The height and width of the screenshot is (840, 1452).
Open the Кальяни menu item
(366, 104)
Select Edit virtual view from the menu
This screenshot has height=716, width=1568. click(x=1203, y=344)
=======
» **EXERCISE DETAILS**
Extract every one of the lines above and reproduce each one verbatim, in its original order.

» **COMPLETE ANSWER**
The height and width of the screenshot is (840, 1452).
Open the Кальяни menu item
(366, 104)
Select Edit virtual view from the menu
This screenshot has height=716, width=1568. click(x=1203, y=344)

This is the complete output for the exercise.